If the honest answer is "we're not sure," everything downstream is harder. You can't contain what you can't name. You can't kill a build you can't identify. You can't audit, and you can't learn enough to stop it happening again.

The frustrating part is that this is usually an identity problem, not a logging problem. The logs exist. They just don't say enough to point at one agent.

Why the action is unattributable

Two patterns make most agent actions impossible to pin down.

The first is shared service accounts. Ten agents share one set of credentials, so every action shows up as the same actor. The IdP records "service-account-prod did X" ten thousand times a day, and there is no way to separate the agent that misbehaved from the nine that didn't.

The second is agents running under a human's credentials. The agent inherits the launching user's full access, and in the logs the action is indistinguishable from something the human did by hand. Now you have an attribution problem and a blast-radius problem: the agent can do anything the human can.

There's a subtler version too. Say two different builds of an agent both authenticate as the same account. Same name in the IdP, same token. In the logs they are identical — but one has a changed system prompt, a newer model, a different tool config. When one of them goes wrong, you cannot tell from the logs which build was running.

Give the agent its own identity

Step one: the agent gets its own identity, separate from the launching user. Not a human's credentials. Not a shared service account. Its own.

This is the foundation everything else sits on. Once the agent authenticates as itself, every action it takes is at least its own action in the record — not borrowed from a person, not blended with nine siblings.

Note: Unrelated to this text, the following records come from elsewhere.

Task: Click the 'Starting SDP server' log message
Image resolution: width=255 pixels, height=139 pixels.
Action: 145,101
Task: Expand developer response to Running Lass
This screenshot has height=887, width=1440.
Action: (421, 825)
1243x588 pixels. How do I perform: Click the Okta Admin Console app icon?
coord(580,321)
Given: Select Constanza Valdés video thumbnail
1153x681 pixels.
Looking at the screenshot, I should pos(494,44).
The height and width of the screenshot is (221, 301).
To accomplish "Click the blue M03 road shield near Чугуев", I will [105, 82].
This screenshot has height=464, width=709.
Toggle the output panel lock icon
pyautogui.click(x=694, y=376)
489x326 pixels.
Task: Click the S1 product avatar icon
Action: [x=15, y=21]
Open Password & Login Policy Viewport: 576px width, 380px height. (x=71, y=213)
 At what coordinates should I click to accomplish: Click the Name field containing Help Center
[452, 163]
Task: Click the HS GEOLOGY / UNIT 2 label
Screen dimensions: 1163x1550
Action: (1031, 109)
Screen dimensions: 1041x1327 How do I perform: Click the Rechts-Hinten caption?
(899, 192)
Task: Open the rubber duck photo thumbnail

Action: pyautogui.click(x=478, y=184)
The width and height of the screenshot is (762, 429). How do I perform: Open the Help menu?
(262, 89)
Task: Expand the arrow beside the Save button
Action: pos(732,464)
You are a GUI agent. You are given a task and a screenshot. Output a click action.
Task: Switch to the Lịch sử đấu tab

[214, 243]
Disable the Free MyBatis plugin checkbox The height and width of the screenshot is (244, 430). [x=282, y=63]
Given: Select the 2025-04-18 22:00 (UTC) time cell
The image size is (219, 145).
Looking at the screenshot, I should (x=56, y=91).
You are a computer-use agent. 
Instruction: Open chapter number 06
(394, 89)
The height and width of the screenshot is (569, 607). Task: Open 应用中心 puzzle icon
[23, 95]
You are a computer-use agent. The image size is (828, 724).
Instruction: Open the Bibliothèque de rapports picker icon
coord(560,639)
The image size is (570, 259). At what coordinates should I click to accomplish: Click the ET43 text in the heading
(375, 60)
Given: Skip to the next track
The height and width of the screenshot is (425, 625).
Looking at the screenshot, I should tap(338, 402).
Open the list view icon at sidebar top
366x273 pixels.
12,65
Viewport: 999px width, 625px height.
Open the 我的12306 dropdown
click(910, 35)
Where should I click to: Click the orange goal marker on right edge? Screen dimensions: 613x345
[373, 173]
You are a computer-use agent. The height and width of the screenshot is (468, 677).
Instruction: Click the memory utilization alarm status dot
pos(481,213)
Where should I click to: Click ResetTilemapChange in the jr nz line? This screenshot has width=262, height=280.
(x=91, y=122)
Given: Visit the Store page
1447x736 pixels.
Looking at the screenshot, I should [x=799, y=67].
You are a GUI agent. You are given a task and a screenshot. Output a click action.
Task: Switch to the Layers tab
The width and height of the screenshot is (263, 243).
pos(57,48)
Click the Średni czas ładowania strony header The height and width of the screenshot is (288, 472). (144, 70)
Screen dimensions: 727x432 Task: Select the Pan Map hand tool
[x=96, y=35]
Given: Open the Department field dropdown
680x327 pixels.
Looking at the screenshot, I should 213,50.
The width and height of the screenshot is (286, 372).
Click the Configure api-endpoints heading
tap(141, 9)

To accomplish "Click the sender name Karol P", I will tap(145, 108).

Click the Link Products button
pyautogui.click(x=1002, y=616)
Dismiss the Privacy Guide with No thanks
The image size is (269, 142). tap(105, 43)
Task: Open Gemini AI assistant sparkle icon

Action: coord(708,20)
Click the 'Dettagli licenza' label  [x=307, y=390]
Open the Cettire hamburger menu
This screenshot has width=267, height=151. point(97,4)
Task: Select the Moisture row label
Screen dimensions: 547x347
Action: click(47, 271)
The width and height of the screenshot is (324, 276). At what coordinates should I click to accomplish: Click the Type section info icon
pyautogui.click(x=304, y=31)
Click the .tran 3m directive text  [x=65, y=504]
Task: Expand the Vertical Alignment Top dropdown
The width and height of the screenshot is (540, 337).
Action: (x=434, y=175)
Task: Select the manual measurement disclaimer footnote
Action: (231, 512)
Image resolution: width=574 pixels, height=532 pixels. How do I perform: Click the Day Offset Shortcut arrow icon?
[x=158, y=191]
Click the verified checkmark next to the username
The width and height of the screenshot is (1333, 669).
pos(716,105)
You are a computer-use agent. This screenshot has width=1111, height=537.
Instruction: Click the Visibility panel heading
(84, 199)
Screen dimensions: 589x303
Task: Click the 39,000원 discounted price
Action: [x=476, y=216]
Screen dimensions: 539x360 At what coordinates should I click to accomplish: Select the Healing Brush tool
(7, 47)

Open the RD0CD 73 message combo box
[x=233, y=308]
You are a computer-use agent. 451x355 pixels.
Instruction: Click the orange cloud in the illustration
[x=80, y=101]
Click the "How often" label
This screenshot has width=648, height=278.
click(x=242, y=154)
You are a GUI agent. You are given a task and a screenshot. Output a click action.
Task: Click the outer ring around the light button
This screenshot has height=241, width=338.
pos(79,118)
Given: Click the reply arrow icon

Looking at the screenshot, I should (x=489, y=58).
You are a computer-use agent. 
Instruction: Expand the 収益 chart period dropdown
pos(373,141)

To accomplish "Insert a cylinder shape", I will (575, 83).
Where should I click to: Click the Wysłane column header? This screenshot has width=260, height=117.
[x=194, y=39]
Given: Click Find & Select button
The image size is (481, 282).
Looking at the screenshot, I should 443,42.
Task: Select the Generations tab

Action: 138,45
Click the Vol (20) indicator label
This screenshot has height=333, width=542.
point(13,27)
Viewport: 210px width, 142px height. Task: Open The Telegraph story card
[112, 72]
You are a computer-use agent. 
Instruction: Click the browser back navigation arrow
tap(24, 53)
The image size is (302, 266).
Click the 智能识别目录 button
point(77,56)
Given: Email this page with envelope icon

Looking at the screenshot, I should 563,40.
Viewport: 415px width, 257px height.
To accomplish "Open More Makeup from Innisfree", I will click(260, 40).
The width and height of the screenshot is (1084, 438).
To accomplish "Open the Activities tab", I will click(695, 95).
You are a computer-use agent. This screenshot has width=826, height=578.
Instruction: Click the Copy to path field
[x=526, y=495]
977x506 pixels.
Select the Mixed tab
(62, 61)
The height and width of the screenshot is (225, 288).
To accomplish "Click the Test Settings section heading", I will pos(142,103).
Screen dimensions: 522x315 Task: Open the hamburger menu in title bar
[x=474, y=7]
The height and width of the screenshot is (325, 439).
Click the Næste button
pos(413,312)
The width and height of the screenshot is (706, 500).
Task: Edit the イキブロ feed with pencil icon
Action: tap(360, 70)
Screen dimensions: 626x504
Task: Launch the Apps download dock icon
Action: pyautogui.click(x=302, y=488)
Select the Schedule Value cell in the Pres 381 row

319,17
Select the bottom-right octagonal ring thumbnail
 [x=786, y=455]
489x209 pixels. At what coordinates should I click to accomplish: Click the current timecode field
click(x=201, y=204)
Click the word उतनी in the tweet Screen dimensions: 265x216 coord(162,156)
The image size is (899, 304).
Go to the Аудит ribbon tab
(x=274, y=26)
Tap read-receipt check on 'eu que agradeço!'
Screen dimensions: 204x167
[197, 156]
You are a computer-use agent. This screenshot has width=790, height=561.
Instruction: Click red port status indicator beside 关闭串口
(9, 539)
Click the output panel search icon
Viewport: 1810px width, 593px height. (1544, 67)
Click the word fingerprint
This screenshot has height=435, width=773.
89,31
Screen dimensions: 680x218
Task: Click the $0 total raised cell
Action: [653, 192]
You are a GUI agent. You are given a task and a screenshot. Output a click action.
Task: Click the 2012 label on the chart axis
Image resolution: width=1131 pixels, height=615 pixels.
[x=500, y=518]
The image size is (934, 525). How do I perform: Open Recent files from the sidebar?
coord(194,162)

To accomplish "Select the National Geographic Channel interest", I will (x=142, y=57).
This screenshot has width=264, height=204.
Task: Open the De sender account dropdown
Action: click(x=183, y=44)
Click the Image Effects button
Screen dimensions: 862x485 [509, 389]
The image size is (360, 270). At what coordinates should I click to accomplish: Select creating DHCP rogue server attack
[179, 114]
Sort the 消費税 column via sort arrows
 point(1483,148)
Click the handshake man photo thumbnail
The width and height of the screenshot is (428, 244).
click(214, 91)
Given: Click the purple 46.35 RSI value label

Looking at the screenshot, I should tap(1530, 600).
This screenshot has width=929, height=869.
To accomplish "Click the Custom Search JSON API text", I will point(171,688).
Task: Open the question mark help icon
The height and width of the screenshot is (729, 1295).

Stamp six fields on every action

Identity at the IdP is necessary but not sufficient. The action itself needs to carry enough context to be reconstructed later. Stamp six fields on every action:

Accountable party — who is responsible for this agent existing.
Operational owner — who actually runs and maintains it day to day.
Tenant — which customer this action was on behalf of.
Agent-type-id — which build of the agent this is.
Agent-instance-id — which specific run.
Trace context — where this sits in the call graph.

Together they answer: who's responsible, who operates it, for which customer, which build, which run, and where in the chain of calls. Most systems capture one or two of these — usually a tenant and maybe a trace id. The gap between "one or two" and "all six" is exactly the gap that makes an incident unattributable.

Make agent-type-id a content hash, not a name

The field that quietly breaks is agent-type-id, because the obvious implementation is a name someone assigns. Call it support-agent-v2 and ship it. Three weeks later someone swaps the model, tweaks the system prompt, and ships again — still support-agent-v2. The name didn't change; the behavior did. Silent drift, invisible in the logs.

Make agent-type-id a content hash instead. Hash over everything that determines how the agent behaves: the container image, the harness, the system prompt, the model identifier, the config. Like a container digest, but extended past the image to everything that shapes behavior.

The property you want is that the id changes when any input changes. Swap the model, the hash changes. Edit one line of the system prompt, the hash changes. A changed build can no longer masquerade as the old one, because it gets a new id automatically. Drift stops being silent and shows up as a new agent-type-id in your logs.

Track parent-child lineage

Agents spawn sub-agents, and the sub-agent is where a lot of trouble actually happens. So record lineage: which sub-agent ran, under which parent, and — this is the part people miss — the prompt the parent handed it.

That parent-passed prompt is often the only place an injected instruction is visible. A poisoned tool result or a manipulated upstream response turns into an instruction the parent passes down. If you didn't capture the handoff, the injection leaves no trace and the sub-agent looks like it just decided to misbehave on its own.

Identity is the recovery surface

The thing to internalize: identity isn't paperwork you do for compliance. It's the recovery surface. Containment, the kill switch, the audit trail, and the learning afterward all depend on being able to attribute an action to a specific agent build and run.

And it has to be there before the incident. Identity added afterward is too late for the incident you're currently in — you can instrument for next time, but the one in front of you stays unattributable.

The BRACE agent guide goes deeper on the field definitions and how they fit the broader framework.

One honest question to leave you with: pull up your logs from an action an agent took an hour ago. Can you name the specific build that took it? If not, that's the gap — and it's worth closing before you need it.